Rachael and Lio also live right down the street from a very Parisian bistro called Afaria, which has an amazing, seven-course tasting menu for an incredibly affordable 45 euros (around $57). We ventured there on our first night in Paris after a brief restorative nap. Since Paris is 6 hours ahead of East Coast time, we figured a late dinner would be okay for the Gravy Baby, even though he'd barely slept on the flights over (more on the perils and joys of traveling with a toddler later).
Honestly, I don't even know where to begin with the meal we had at Afaria. Every dish was so unique, so flavorful, and felt so very French. White asparagus is in season right now, and so it was only appropriate that we start with a deliciously woodsy soup and infused with smoked duck.
The second course was more impressive than the first: a shared platter of mixed grilled seafood, including mussels, clams, prawns and snails, topped with a sauce consisting predominantly of pinenuts and tomatoes.
The next course, boudin, was a blood sausage that echoed the delicious earthiness of the previous two courses, but had much more richness to it than the other two courses. To me, it felt like eating a really thick slab of pate with a salad accompaniment. In other words, I could feel myself gaining weight with every bite.

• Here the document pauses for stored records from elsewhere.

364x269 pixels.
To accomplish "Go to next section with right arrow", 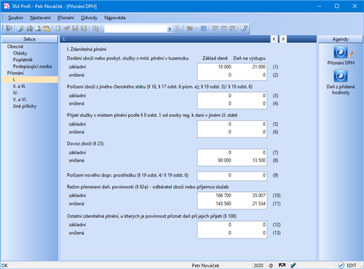I will [x=283, y=39].
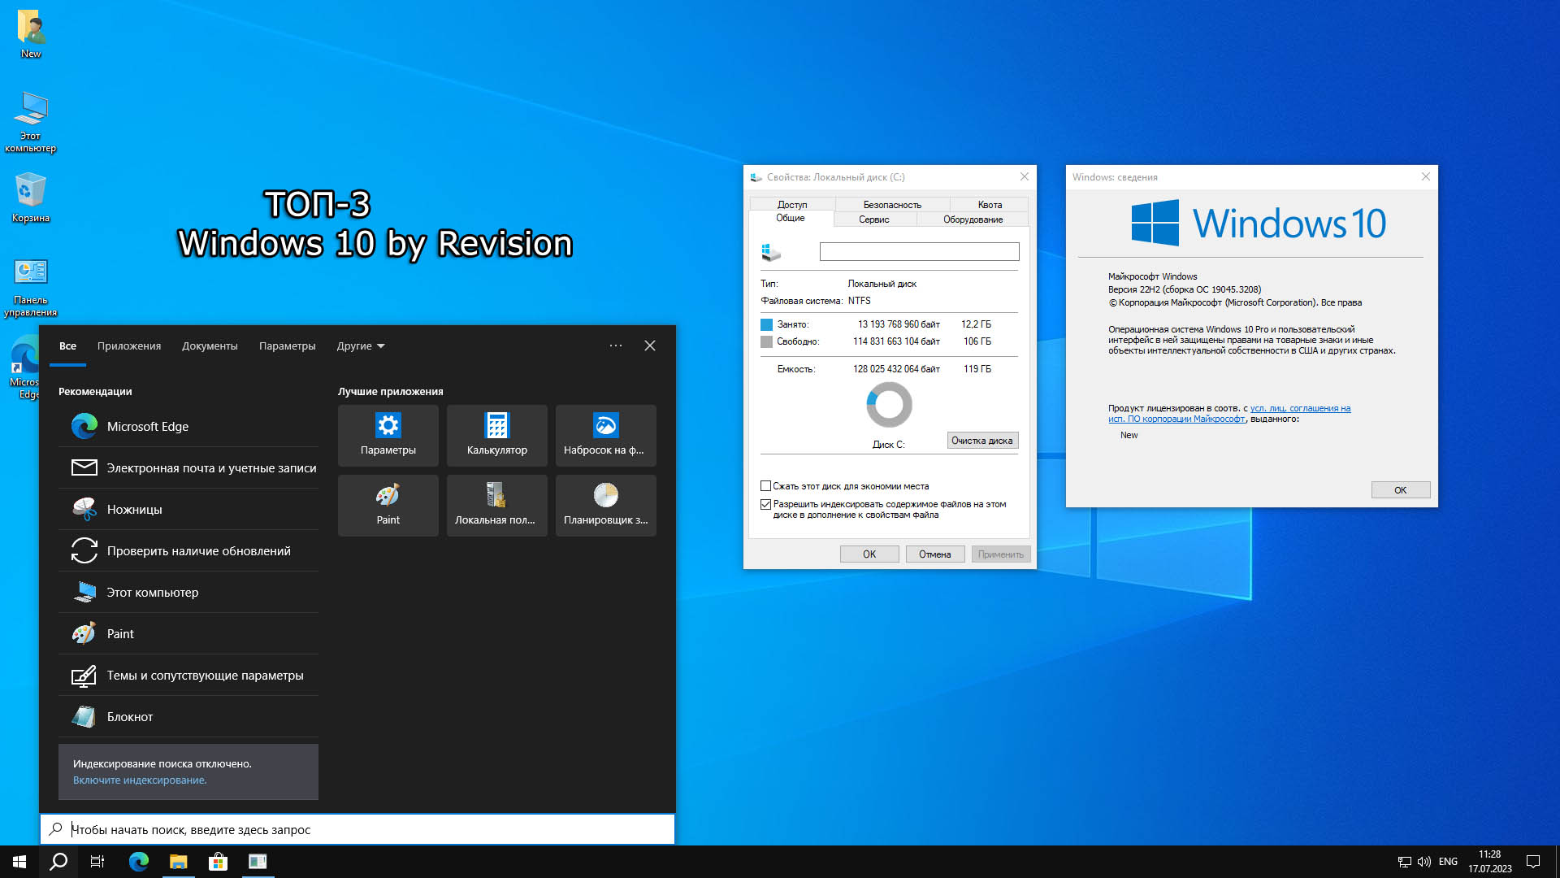Switch to the Безопасность properties tab
This screenshot has width=1560, height=878.
click(x=891, y=205)
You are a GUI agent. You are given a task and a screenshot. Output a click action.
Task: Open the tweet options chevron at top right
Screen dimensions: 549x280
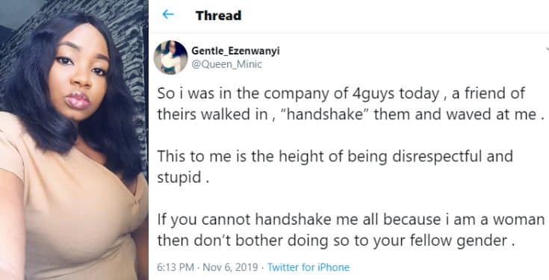click(548, 50)
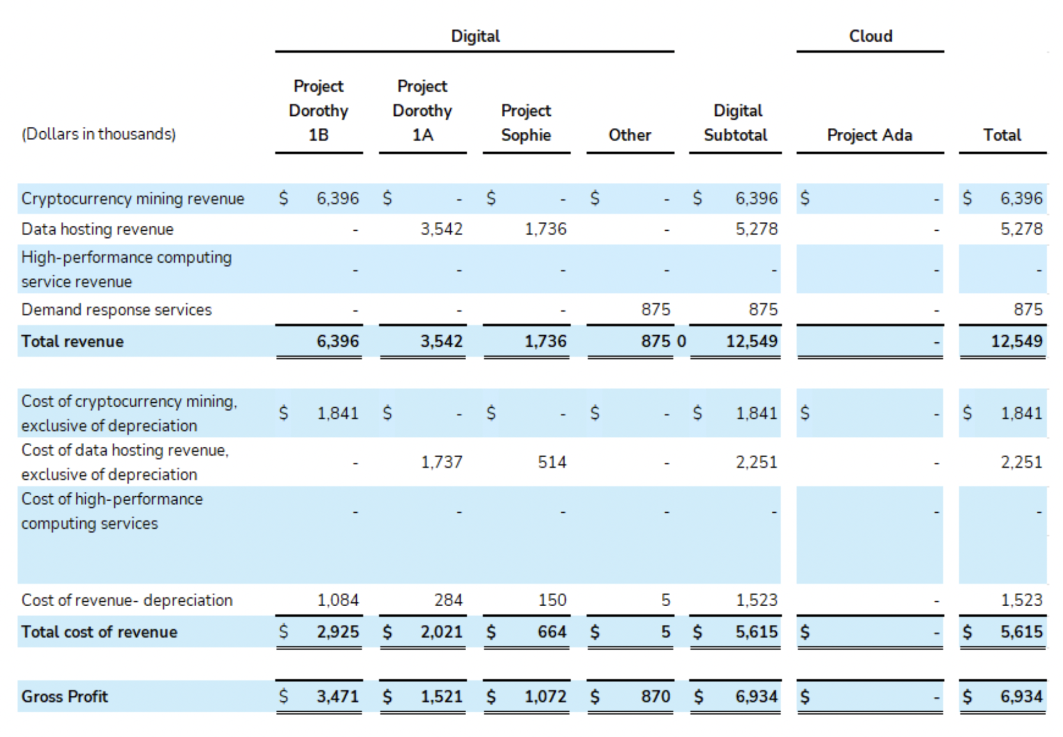Viewport: 1063px width, 737px height.
Task: Click the (Dollars in thousands) note
Action: coord(99,134)
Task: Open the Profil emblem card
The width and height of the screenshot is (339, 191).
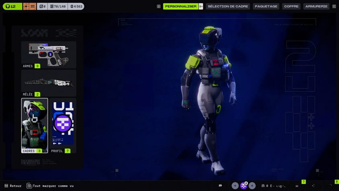Action: click(63, 125)
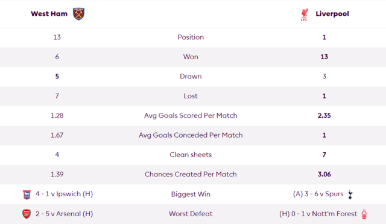This screenshot has height=224, width=386.
Task: Select the 2 - 5 v Arsenal result
Action: (x=65, y=214)

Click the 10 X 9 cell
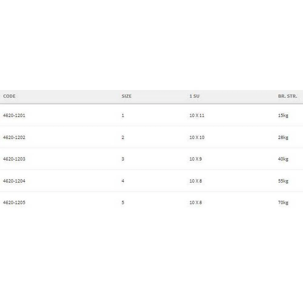click(x=196, y=159)
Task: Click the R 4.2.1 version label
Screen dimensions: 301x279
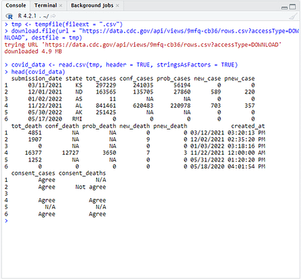Action: click(27, 16)
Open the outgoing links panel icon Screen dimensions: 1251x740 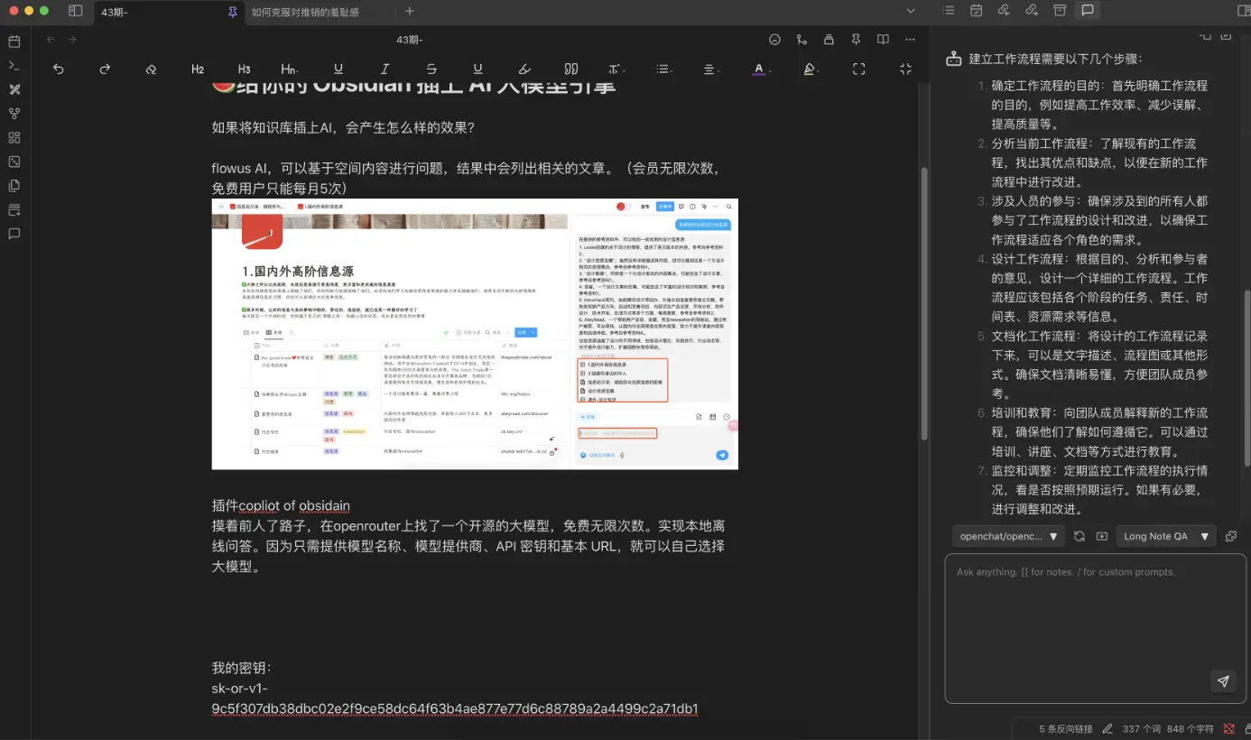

In another stroke of genius, our next course turned out to be a lighter turn, with a seared piece of fish nestled atop a delicate mixture of vegetables, including chunks of raw avocado. Most of my seafood with raw avocado experiences are in the Tex Mex/Mexican genre, so it was interesting to see a different way to incorporate these two ingredients together.
But oh -- if ever there were a climax to a meal, this seared duck breast sliced and nestled atop a wood log would have to be the ultimate high point. If you'll recall, I have a special place in my heart for meats served atop wood planks. The duck had a sticky sweet yet slightly acidic glaze that made the duck skin a totally indulgent treat, almost like getting a piece candy along with the duck. Actually, if someone wants to hand out slices of seared duck breast next Halloween, I'd call them brilliant and ring their doorbell about 50 times.
i barely got to taste the next course, which was two thick wedges of fromage (cheese). Having been at the restaurant now for nearly two and half hours, the Gravy Baby was as fully invested in our tasting menu as the rest of us. He clamored out of his high chair and insisted on eating both slices while sitting in my lap.
Knowing that cheeses are often the "dessert" course in French cuisine, we were delighted when a final sweet dish of whipped passionfruit cream over a tropical fruit salad slid in front of us at the last minute. The cream had a really surprising spicy note to it that added some tang to an otherwise relatively simple fruit salad. We all gobbled it up, wondering aloud how we all still had room after all the eating and drinking that had already happened.
My sister, who, along with my brother-in-law, made the trek to France with us, pointed out that maybe our stomachs were just adapting to the situation.
That sounds about right; I don't think my stomach had any isues with culture shock at all.